Late in 1936, Orwell traveled to Spain to fight for the Republicans against Franco's Nationalists. He was later forced to flee in fear of his life from Soviet-backed communists who were suppressing revolutionary socialist dissenters. The experience turned him into a lifelong anti-Stalinist. Orwell died of tuberculosis on 21 January 1950, not yet 47 years old. Moe Fishman, however, veteran of the Spanish Civil War, managed to live to the fine old age of 92.
As my generation ages there are continual attempts to redefine the various signposts as they approach. “Fifty is the new thirty” is one example. I definitely remember 30 feeling a whole lot different that 50. “Sixty isn’t old” is another that is quickly making the transition from catch phrase to mantra. So far however, no one has tried to make 92 anything but what it is. Which is why I don’t write this to mourn Moe. I am sorry I never knew him. I bet he was a fine man and I bet he was great fun to sit with on a sunny afternoon with some tea and stories.
As of today about 40 of about 3,000 American veterans of the Spanish Civil War volunteers are living. The Abraham Lincoln Brigade Archives keep records for these men. It was Moe Fishman who kept the group going during the long, ultimately successful legal battle to remove the group’s subversive label. Mr. Fishman put out a newsletter, kept scrupulous books, ran the office daily and spoke widely. In 1937, Mr. Fishman was a high-school dropout working in a laundry and driving a truck. He was also a member of the Young Communist League, having joined partly to meet like-minded young women at dances the organization sponsored.

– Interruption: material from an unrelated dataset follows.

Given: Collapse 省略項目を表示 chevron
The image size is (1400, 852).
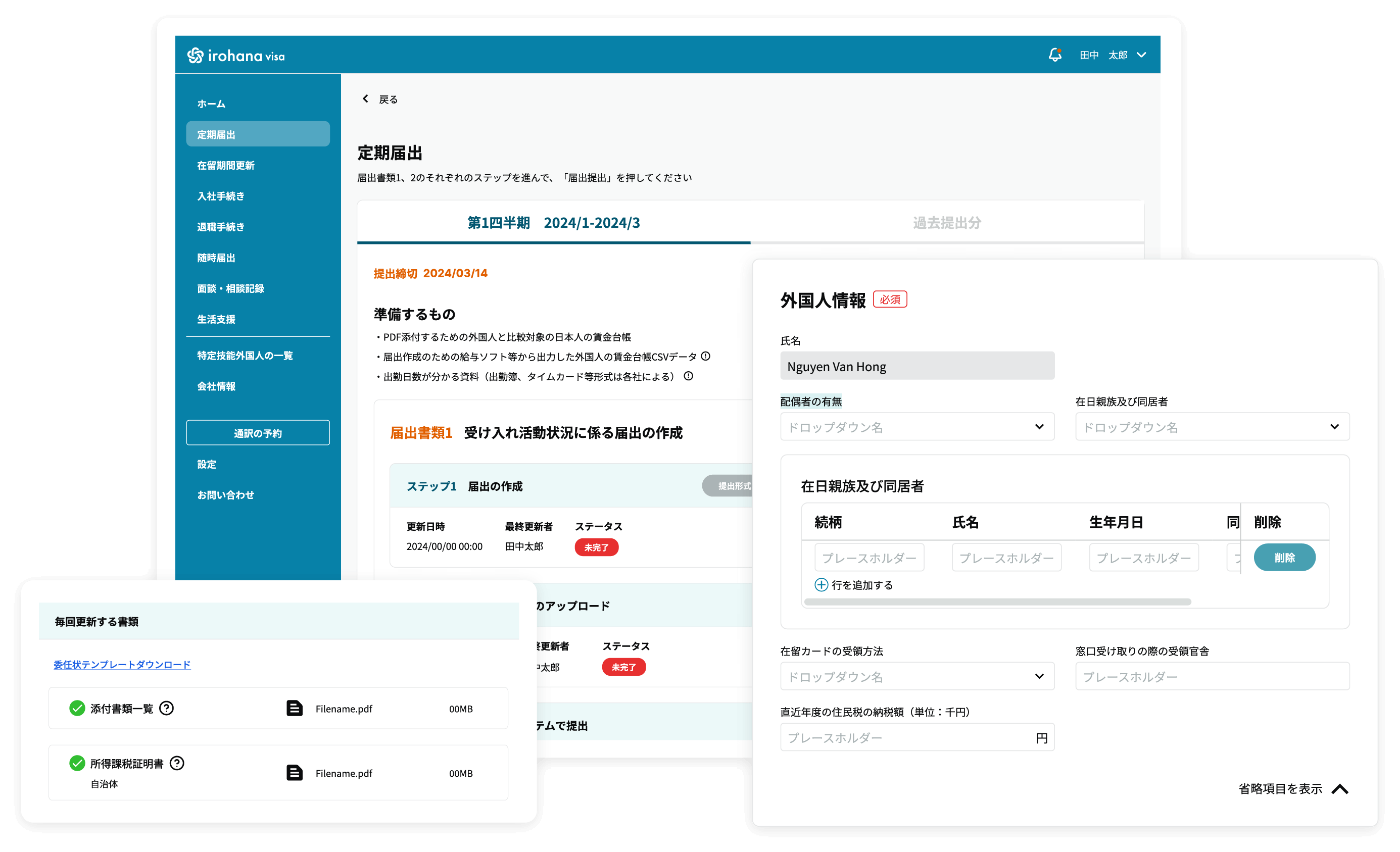Looking at the screenshot, I should 1340,789.
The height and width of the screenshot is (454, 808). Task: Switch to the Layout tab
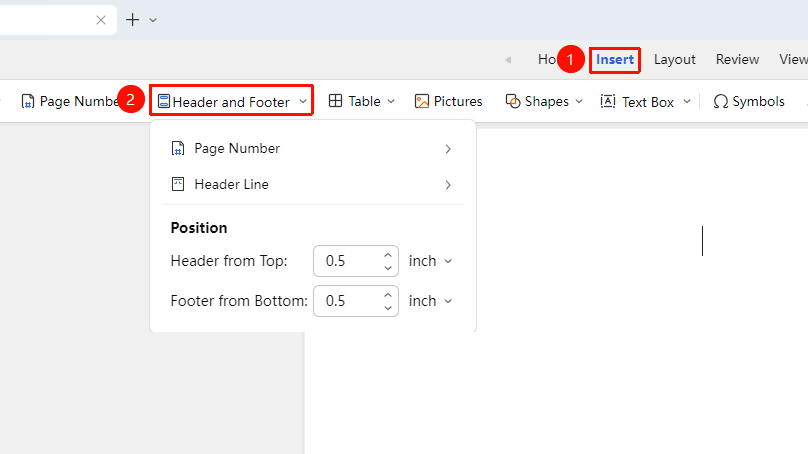675,60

In 1968 I joined the Young Peoples Socialist League because they had blood red membership cards and a girl from south Philadelphia I’d gone out with a couple times thought it looked cool and was impressed at how angry it made her father.
Moe joined because he liked how the Communists responded when a family behind on the rent was evicted and thrown on the streets with its furniture. He saw party members use an ax or hammer to break the lock on the door and put the family back in. Many believe that at least half of the volunteers for the Lincoln Brigade were Communists.
Moe Fishman’s reasons for going were more complex. In 1969 he told The Times, “Why did I go? That’s hard to say. That’s a key question. I was active in trade union work. I wanted to travel. I belonged to the 92nd Street Y.M.H.A., and we were very anti-Fascist, much opposed to Hitler, Franco.”
The Spanish Civil War began in 1936 after Gen. Francisco Franco set out to overthrow the newly elected leftist government. Americans soon volunteered to fight Franco in what came to be called the Lincoln Brigade. It was actually a battalion. Officially, Americans joined it or the Washington Battalion. The two American battalions, which informally have come to be known as the Lincoln Brigade, joined with four other battalions of volunteers from other countries to form the XV International Brigade. On July 5, 1937, during the Brunete offensive west of Madrid, a sniper hit Mr. Fishman’s thigh, leaving 32 pieces of bone and metal. He spent a year in Spanish hospitals, and a pin was put into his leg. He was in and out of hospitals in the United States for two years.
He was born Moses Fishman on Sept. 28, 1915, and grew up in Astoria. He’s gone now and we are, I think, a little bit worse off without his voice.